Spring 2013

Late Policy

Assignments will be accepted late ONLY if an extension has been agreed upon. You must email Professor Meteer and Alex the day before the assignment is due with the reason you need an extension. Later requests will only be accepted in emergency circumstances.

Assignment 2: Chunking

Part One (due March 18 COB)

  • Use the nltk chunker and write chunking rules and apply it to the Treebank data which you can download from NLTK (see the NLTK Book, Ch. 7 for more info on chunking).  
  • The IDs of the sentences to use for "dev test" are listed here: Development Data If you just want to see them all listed to take a look at what you are looking for, I've pulled them together here: Devevelopment Sentences
  • Evaluate your performance on the "tagged" treebank data (which is already chunked). Use only the words and POS as input and create the output structures. You can run this set through your rules as many times as you want until you think the performance is good enough. I'll add a "real" test set closer to the due date which you should run without looking at for your final submission
  • You should basically be seeking to produce something similar to the code in section 7.3 of the NLTK textbook on developing and evaluating rule-based regular expression chunkers, except that you will be using a subset of the treebank_chunk corpus instead of 'the conll2000 corpus. So your grammar will be a regular expression-style chunk rule string (like the example in the book's code "NP: {<[CDJNP].*>+}" but more fleshed out), and you will evaluate your rules over a list of test sentences using the nltk.RegexpParser.evaluate() method.
  • To get the particular sentences you are interested in out of the whole treebank_chunk corpus, you can either pass the list of filenames (with the ending ".pos" on each of them) to the treebank_chunk.chunked_sents() function or create a new list out of the elements of the list at those indices.
  • Either way, it is important that you evaluate over all 10 final test sentences at once and get a single accuracy/precision/recall/fmeasure score.
  • FINAL TEST SENTENCES: Test data
  • SUBMIT
    • Your rules
    • Your evaluation scores
    • The test corpus with your chunks marked

Assignment 3: Superchunking

Create larger constituents (due April 3 COB)

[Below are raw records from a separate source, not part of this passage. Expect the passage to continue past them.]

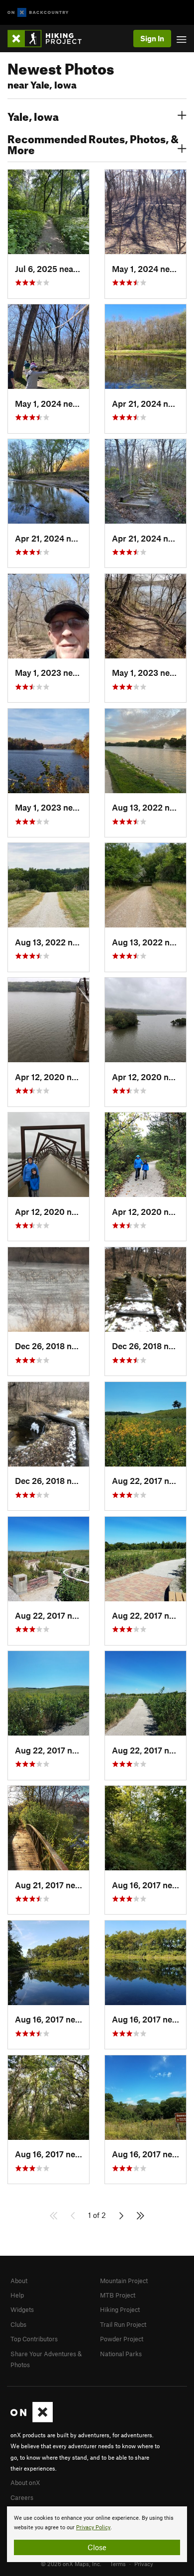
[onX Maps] (31, 2420)
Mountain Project (124, 2281)
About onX (25, 2482)
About (18, 2281)
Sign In (152, 38)
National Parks (121, 2354)
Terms (118, 2563)
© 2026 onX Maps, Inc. (71, 2563)
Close (97, 2547)
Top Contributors (34, 2339)
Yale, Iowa (33, 115)
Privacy (143, 2563)
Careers (21, 2497)
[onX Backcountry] (38, 12)
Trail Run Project (123, 2324)
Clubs (18, 2324)
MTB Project (117, 2295)
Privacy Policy (93, 2527)
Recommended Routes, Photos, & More (93, 143)
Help (17, 2295)
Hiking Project (120, 2309)
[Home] (49, 38)
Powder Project (121, 2339)
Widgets (22, 2309)
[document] (97, 2534)
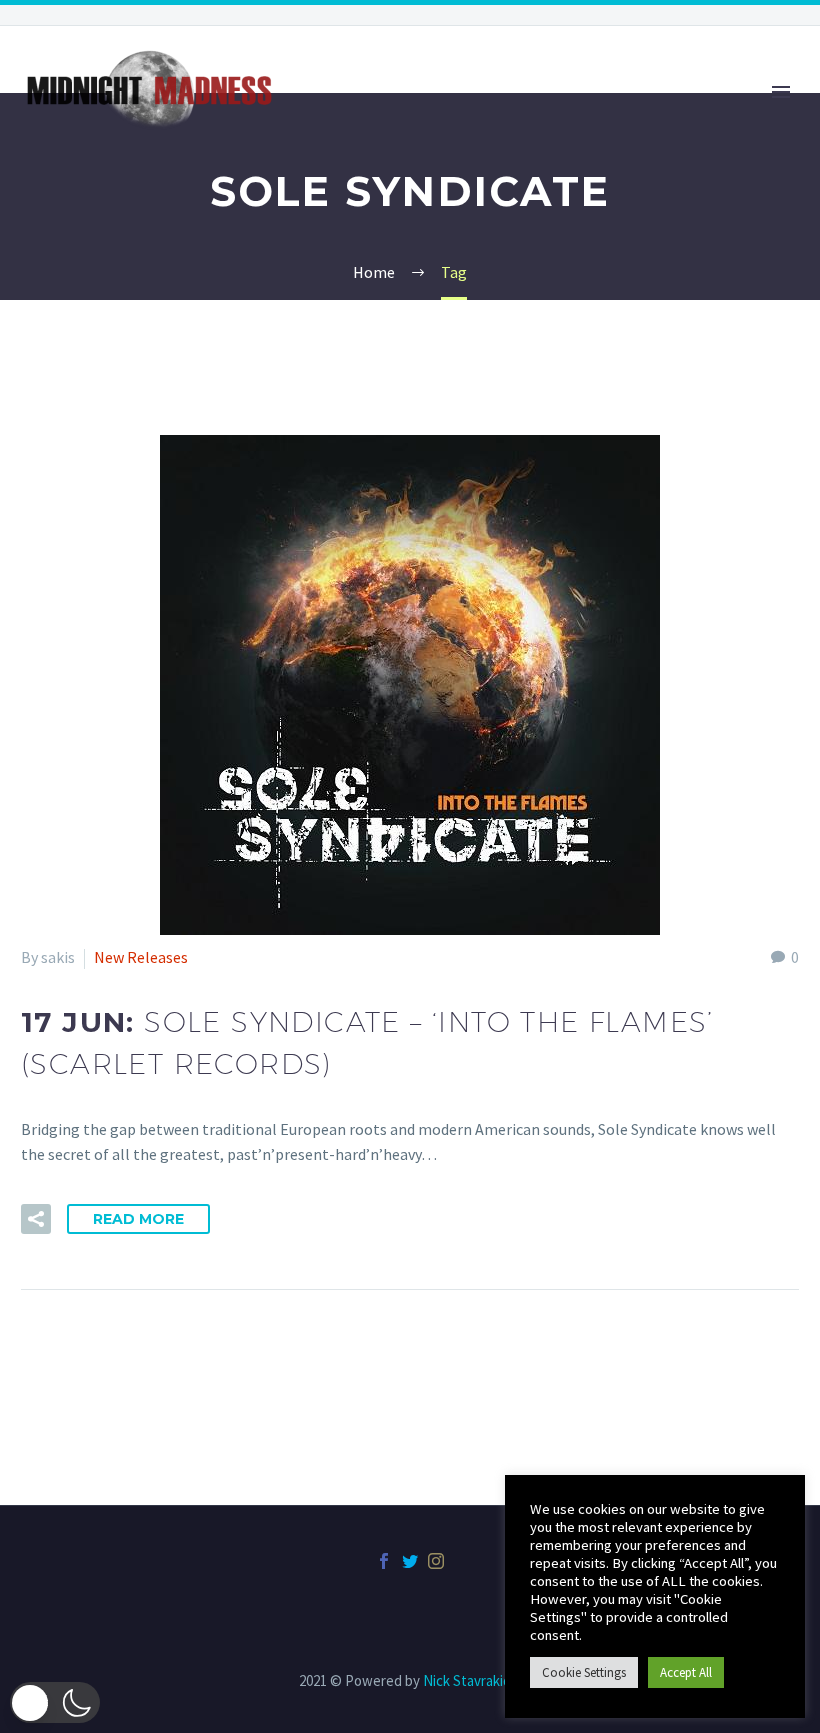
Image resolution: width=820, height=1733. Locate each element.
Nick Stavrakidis (472, 1680)
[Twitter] (410, 1561)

  • Create a new chunker which takes the chunked data and produces better chunks (with internal structure if you see fit). (Write your own. DO not use the REGEXP parser from the book). Your program should take a tree as input and produce a new tree (where a "tree" is an instance of the NLTK type Tree)
  • Your program should consist of a set of declaratives rules (taking advantage of python data structures) and an "interpreter" which is agnostic as to the specific set of rules being applied.
  • Focus your efforts on people, places, and organizations. Use the the dev set from the previous assignment. DON"T LOOK AT THE TEST SET!
  • You will be given a list of filenames to test you program on Monday (April 1st).  If you want to change your program after you get the test data, you need to turn in both your original and the rerun.
  • This is not an easy task. Focus on making a coherent program and doing the best you can on the rules. As you might guess, additional information and probabilities will make the job easier (Can you see another assignment in the works?).
  • TURN IN: Your program, your rules, and your results on the test data

Programming Assignment 1: Dividing Sentences

Due: Monday, 4 February COB (close of business, 6 pm)

In this assignment, you will be dividing sentences into given and new portions. The data you will be working with is parsed and annotated with part-of-speech tags, but is from spoken dialog, and so contains many dysfluencies and interruptions.

The theory behind this assignment is described in Section 4.1 of the Modeling Conversational Speech paper. Here is the current tag list. More information on the part of speech tags can be found in the Tag Guidelines document. This may not be an exact set, but it's close. You can infer the differences from the data.

Details of the assignment are here

Programming Assignment 1: PART TWO:Using Perplexity to examine the differences

DUE Wednesday February 27, COB

Now that you've divided the sentences, how do you know there is any difference in the two sets? One way is to build ngram models using the two sets and test the perplextity.

For this part of the assignment, I want you to use off the open source tools to build the models and compute the perplexity. You can use either the SRILM toolkit or the CMUCU toolkit. You should check both out, but I have found in the past that some students have had a problem with one or the other depending on the operating system, but it's not really predictable, so you'll need to try them out.

Info on the toolkits: SRILM tutorial, SRILM man pages (these are a little dense), paper on CMUCU toolkit, documentation on typcial usage for CMUCU (the documentation overall is pretty good).

If you run into problems on this one, email me (not Alex) and I'll try to help you out. However part of the assignment is learning how to figure out how to use toolkits from the web. Before you come to me, Google the problem you are having (include your operating system if you think that's relevant). It's amazing to find out how many people have the same problems. But look at several answers--not all responders know what they are talking about. Filtering through is an essential skill in this business.

You need to do the following steps:

  • Determine the format requirements for the tool you are using (remember, the ngrams are over only the words, not the tags)
  • Divide the data into the following corpora. Training and test should be non-overlappying and the test should be about 25% of the data, selected randomly (e.g. pull out every 4th sentence).
    • All sentences test and training
    • Before pivot test and training
    • After the pivot (including the pivot) test and training
  • Write a new output routine to create the corpora in the correct format
  • Build ngram models using the training data
  • Run the "perplexity" routine in the toolset over each test set on each training set (9 runs in all)
  • Your final submission should include:
    • a 3x3 matrix of the results of computing the perplexity of each of the three test sets on each of the three models created from the training.
    • A short write up discussing the results